The district court did not abuse its discretion in ordering dissolution of the companies. The appellants argued that the district court abused its discretion in ordering the dissolution of the companies in the absence of sufficient findings. Since the district court found that the appellants failed to exercise the option to purchase within the parameters the district court ordered and that additional time would not likely achieve the buyout, dissolution was the only reasonable way for the respondents to obtain value for their ownership interests. The district court also found other options to be unfeasible. “Although some of the shareholders continued to receive benefit through their employment at the Companies, the court found that this benefit did not outweigh the impact of the shareholder deadlock and prejudicial conduct towards respondents.” The district court here made specific findings of irreconcilable shareholder deadlock and concluded that dissolution was the only reasonable option. The district court did not abuse its discretion.

The district court did not abuse its discretion in its valuation of the respondents’ shares. Here, the issue was valuation of the shares of a closely held corporation in a buyout. If the parties are unable to agree on a value, the court shall determine the value of the shares. “The court shall determine … the fair value of the shares, taking into account any and all factors the court finds relevant, computed by any method or combination of methods that the court, in its discretion, sees fit to use, whether or not used by the corporation or by a dissenter.” “[T]he district court has broad discretion and authority to determine the fair value of the shares in whatever way it deems appropriate.” The appellants argued that the independent appraiser “double counted” the going-concern valuation of QCW. The appraiser testified that he did not double count QCW’s value and explained why. The district court did not abuse its discretion in adopting the valuation of the companies from the special master’s report.

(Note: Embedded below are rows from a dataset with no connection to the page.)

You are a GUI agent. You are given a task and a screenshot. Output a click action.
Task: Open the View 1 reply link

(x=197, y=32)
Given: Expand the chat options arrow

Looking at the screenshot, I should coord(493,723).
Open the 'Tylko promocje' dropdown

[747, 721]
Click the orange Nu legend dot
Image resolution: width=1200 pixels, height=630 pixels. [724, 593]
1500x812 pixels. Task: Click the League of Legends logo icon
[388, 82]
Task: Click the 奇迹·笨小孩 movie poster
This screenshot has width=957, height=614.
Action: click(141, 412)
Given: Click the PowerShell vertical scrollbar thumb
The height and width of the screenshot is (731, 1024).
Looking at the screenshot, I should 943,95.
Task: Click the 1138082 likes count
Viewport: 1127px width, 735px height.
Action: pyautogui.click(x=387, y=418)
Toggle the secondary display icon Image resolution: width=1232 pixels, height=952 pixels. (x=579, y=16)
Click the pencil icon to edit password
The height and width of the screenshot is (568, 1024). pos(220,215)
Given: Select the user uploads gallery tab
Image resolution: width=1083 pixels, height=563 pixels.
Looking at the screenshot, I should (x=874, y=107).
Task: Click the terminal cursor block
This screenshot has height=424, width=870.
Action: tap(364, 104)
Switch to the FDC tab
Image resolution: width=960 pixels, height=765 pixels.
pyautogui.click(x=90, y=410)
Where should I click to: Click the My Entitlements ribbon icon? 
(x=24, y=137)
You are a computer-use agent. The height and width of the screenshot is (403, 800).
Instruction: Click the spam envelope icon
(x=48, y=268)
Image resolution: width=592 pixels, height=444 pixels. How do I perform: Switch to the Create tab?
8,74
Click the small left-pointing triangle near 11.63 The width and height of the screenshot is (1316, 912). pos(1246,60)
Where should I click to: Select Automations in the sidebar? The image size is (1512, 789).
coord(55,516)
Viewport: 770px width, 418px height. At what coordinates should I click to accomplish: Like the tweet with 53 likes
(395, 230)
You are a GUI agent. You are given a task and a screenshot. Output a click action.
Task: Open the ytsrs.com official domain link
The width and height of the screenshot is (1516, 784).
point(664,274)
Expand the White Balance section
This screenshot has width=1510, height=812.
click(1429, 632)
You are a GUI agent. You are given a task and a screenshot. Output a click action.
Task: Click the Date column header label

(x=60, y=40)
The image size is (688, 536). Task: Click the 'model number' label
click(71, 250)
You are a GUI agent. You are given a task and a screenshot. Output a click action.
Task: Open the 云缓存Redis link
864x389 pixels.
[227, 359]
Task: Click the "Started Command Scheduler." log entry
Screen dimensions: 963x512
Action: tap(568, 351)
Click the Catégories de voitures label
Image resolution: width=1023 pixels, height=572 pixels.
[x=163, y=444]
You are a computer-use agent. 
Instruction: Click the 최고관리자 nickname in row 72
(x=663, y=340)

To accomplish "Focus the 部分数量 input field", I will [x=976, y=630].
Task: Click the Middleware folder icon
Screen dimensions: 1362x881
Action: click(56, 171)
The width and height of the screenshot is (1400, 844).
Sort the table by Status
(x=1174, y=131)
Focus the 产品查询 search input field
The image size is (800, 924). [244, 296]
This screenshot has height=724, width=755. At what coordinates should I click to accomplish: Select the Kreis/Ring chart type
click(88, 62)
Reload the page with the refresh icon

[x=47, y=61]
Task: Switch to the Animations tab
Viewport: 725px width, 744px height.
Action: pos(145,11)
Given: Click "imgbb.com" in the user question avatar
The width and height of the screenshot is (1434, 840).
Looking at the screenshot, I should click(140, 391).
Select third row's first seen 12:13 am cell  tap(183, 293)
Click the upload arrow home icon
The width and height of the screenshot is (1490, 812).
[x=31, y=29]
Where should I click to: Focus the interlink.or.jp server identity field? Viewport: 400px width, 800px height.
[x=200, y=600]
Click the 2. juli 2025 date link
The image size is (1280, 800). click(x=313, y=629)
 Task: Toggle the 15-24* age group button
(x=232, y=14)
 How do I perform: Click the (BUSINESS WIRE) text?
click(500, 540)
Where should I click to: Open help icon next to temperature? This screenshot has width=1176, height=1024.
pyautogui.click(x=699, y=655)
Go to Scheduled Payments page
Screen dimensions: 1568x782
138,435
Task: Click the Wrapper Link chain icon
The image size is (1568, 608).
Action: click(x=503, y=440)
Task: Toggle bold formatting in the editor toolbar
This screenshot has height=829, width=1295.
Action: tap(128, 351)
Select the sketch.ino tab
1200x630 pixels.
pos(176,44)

Court Reverses Its Order to Strike Expert Testimony That Utilized the Discounted Cash Flow Method in Valuing a Business

V5 Techs., LLC v. Switch, Ltd., 2021 U.S. Dist. LEXIS 216426; 2021 WL 5237228 (Nov. 8, 2021)

This case dealt with a motion to reconsider an order granting the defendant’s, Switch’s, motion to strike the expert testimony of J Douglas Zona (Zona). Zona submitted his calculation of Cobalt’s (i.e., V5 Tech’s) going-concern value as of 2015 when it went out of business using the discounted cash flow (DCF) method. Cobalt argued that the court erred in finding the DCF to be too speculative and asked the court to vacate its previous order. A motion for reconsideration is an “extraordinary remedy to be used sparingly.”

First, the court agreed with Cobalt that utilizing future lost profits was not improper. Notably, however, “[r]elying on future lost profits does not eliminate the rule that a party may not recover both future lost profits and going-concern value.” The DCF, in this case, required Zona to calculate future profits to a point in time and then discount them back to a present value. Zona believed that Cobalt would have received the necessary investments ($50 million) over a period of time. “This makes Zona’s reliance on the investment slightly less speculative and worthy of jury presentation.” The court decided presentation to a jury was the best procedure to follow and noted that Switch can make the same arguments to the jury that it made in its arguments in its motion to strike.

The plaintiff’s motion to reconsider was granted.